#### Source data

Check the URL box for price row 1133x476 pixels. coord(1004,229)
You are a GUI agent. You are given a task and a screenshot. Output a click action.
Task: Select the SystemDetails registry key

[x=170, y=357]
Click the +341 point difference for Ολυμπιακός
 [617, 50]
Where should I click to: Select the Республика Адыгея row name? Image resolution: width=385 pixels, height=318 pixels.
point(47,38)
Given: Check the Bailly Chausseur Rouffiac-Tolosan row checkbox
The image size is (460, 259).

########
#### Source data

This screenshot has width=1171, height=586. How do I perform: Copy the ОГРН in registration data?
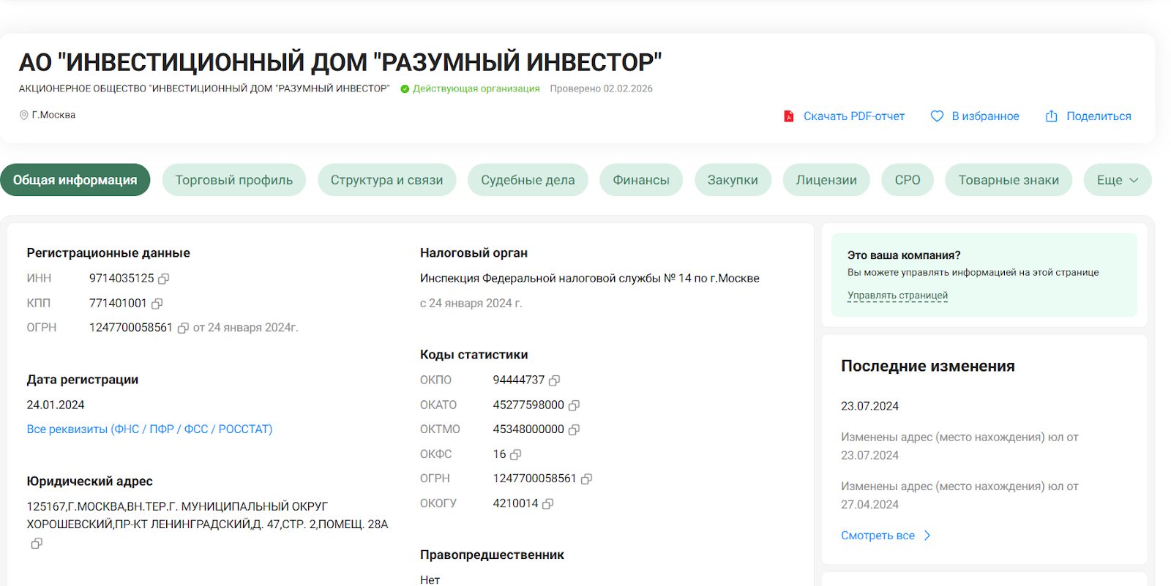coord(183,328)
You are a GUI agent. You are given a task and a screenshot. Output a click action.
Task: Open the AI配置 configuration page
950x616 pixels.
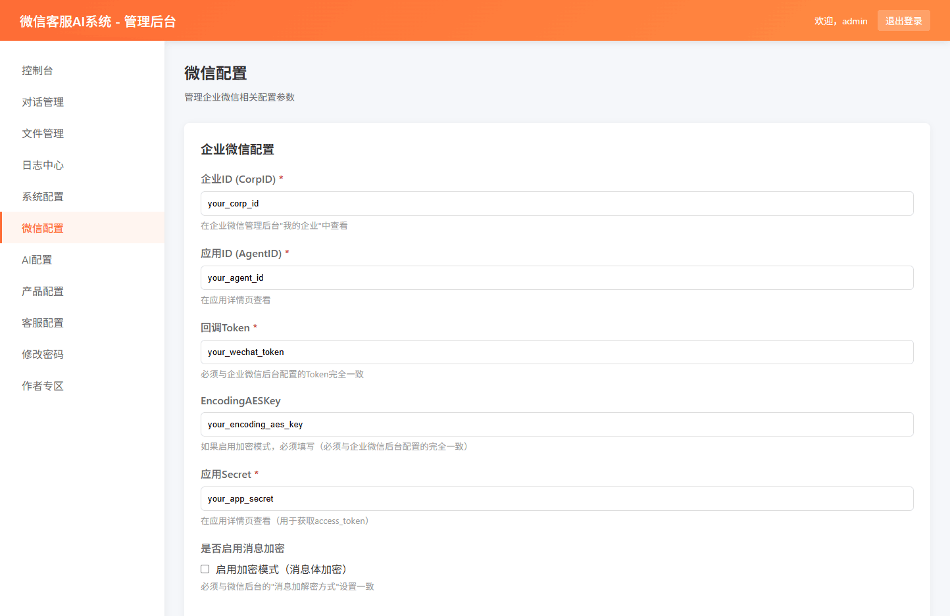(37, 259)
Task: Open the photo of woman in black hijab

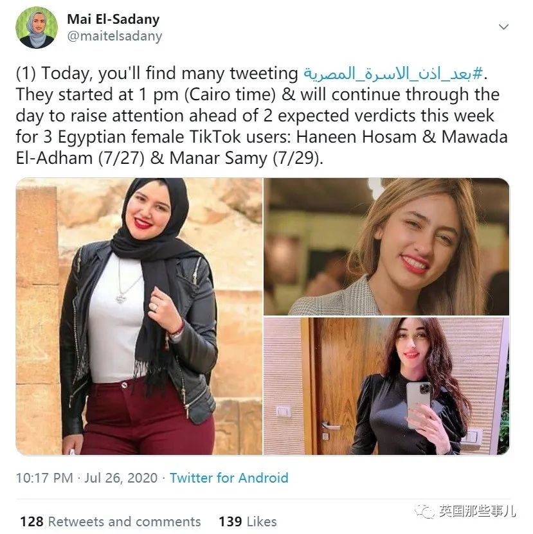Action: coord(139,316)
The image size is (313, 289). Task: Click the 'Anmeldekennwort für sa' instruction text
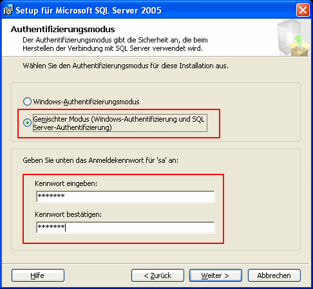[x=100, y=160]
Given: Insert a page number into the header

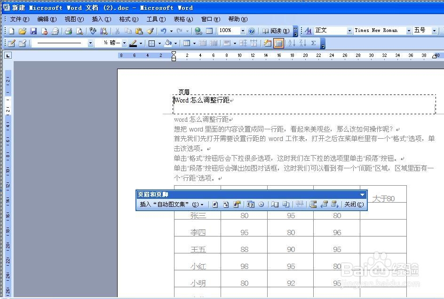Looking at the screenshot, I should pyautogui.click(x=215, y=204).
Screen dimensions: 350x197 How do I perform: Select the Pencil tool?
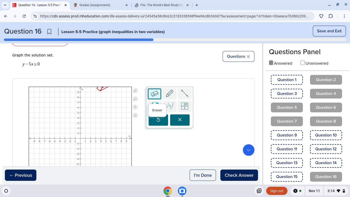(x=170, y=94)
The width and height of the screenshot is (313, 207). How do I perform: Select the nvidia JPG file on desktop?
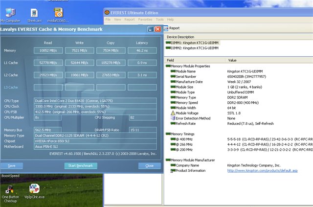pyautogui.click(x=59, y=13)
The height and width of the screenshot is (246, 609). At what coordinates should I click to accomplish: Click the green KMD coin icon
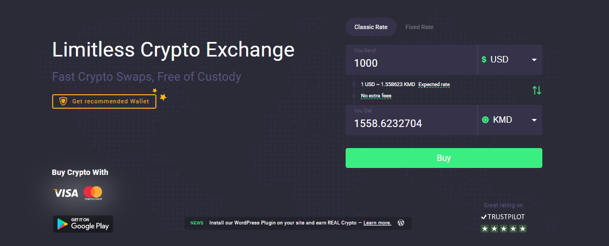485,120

########

Your assignment: Look back at the entries above and repeat, unchanged, every line from the line holding "Check the URL" through the line holding "The image size is (460, 259).".

Your response:
Check the URL box for price row 1133x476 pixels. coord(1004,229)
You are a GUI agent. You are given a task and a screenshot. Output a click action.
Task: Select the SystemDetails registry key

[x=170, y=357]
Click the +341 point difference for Ολυμπιακός
 [617, 50]
Where should I click to: Select the Республика Адыгея row name? Image resolution: width=385 pixels, height=318 pixels.
point(47,38)
Given: Check the Bailly Chausseur Rouffiac-Tolosan row checkbox
The image size is (460, 259).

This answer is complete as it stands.